__TASK ITEM__:
Transcription of the full listing is required, character for character.

__TASK MATERIAL__:

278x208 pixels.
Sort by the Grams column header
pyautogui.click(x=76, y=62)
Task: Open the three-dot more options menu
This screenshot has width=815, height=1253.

__SOLUTION TO THIS TASK__:
278x208 pixels.
Sort by the Grams column header
pyautogui.click(x=76, y=62)
Task: Open the three-dot more options menu
This screenshot has width=815, height=1253.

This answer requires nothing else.